*** Opening Record set ***

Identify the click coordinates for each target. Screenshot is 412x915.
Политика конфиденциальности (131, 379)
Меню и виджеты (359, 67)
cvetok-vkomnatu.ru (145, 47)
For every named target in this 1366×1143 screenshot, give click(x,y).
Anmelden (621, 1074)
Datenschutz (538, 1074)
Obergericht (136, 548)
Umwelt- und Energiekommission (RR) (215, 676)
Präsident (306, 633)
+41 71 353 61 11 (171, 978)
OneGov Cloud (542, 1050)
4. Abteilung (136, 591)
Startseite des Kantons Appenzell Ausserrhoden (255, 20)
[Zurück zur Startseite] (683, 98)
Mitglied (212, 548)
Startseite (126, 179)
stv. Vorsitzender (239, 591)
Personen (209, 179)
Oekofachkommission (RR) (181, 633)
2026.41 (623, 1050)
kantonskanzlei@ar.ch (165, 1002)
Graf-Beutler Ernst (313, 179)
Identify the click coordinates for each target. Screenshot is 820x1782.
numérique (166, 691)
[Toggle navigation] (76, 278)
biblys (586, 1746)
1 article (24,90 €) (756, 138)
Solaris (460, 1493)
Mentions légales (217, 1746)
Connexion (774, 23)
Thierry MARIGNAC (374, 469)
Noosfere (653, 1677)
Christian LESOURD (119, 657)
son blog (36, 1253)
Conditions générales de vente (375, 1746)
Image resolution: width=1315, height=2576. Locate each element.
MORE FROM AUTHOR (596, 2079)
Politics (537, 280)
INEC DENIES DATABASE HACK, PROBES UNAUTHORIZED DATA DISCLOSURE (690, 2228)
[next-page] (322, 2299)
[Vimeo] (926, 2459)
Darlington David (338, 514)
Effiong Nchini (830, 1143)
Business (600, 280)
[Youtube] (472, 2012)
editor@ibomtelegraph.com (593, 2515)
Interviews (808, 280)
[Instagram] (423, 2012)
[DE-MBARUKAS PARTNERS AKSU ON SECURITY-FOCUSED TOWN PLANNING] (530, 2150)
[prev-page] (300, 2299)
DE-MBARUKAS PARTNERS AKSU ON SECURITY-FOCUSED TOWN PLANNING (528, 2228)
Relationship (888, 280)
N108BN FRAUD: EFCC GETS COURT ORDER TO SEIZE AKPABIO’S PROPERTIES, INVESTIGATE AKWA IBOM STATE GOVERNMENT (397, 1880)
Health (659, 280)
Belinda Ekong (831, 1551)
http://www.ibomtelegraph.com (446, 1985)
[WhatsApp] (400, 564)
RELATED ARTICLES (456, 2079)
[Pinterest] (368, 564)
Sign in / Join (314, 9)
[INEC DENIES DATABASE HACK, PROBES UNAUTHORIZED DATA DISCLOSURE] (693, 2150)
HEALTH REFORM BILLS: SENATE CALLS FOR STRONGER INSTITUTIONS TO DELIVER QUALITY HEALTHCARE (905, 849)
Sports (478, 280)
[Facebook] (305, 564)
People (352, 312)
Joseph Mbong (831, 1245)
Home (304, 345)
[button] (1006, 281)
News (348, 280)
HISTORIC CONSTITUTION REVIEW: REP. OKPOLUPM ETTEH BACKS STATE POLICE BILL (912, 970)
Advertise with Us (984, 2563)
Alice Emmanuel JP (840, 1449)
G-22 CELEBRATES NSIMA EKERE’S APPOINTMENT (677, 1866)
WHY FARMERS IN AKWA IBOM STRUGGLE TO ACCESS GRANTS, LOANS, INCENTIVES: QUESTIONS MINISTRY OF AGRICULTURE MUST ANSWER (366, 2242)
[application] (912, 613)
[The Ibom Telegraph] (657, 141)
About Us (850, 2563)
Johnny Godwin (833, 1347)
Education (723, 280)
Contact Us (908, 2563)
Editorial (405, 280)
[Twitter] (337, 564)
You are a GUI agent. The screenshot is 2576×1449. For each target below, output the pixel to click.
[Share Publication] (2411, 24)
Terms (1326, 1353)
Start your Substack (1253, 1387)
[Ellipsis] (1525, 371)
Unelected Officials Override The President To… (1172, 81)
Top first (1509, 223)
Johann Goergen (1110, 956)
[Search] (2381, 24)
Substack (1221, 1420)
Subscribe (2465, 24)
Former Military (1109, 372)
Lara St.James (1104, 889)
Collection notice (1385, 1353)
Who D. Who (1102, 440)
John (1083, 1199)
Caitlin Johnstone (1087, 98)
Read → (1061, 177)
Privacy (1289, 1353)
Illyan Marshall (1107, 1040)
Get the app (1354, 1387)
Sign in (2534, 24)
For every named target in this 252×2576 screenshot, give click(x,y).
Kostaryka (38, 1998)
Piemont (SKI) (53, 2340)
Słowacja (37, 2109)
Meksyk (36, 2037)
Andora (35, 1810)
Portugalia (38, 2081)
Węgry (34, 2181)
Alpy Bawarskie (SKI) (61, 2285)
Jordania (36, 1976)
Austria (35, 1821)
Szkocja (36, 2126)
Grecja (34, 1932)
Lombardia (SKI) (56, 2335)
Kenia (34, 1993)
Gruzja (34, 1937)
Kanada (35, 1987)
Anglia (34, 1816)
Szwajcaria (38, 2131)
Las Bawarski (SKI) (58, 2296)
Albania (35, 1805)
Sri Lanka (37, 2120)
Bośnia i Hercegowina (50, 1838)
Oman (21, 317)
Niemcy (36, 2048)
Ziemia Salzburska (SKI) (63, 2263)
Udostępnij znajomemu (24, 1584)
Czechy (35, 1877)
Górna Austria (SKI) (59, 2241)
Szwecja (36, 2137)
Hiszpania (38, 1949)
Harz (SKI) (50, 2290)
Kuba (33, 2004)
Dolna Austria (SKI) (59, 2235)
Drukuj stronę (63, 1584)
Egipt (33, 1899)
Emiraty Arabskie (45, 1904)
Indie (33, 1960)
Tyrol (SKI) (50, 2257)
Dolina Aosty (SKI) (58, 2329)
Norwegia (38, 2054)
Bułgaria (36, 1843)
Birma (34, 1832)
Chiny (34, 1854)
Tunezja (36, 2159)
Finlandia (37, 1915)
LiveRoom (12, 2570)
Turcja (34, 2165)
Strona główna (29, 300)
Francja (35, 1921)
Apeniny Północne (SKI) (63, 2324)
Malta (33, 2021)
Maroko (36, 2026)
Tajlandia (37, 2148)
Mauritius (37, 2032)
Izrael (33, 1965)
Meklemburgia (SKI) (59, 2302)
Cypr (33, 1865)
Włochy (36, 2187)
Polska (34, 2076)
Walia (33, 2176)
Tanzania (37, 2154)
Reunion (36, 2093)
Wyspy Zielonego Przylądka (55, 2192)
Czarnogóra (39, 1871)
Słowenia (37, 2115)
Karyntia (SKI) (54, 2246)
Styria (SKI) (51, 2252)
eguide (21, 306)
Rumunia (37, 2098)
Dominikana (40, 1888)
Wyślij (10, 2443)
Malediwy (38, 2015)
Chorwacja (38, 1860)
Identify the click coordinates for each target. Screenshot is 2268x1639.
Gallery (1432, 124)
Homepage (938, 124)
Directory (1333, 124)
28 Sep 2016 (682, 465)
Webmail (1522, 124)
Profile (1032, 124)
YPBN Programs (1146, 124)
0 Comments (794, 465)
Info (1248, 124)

*** Closing Record set ***

Across the listing, tally every line that includes the word "click" and supply the total alone.

6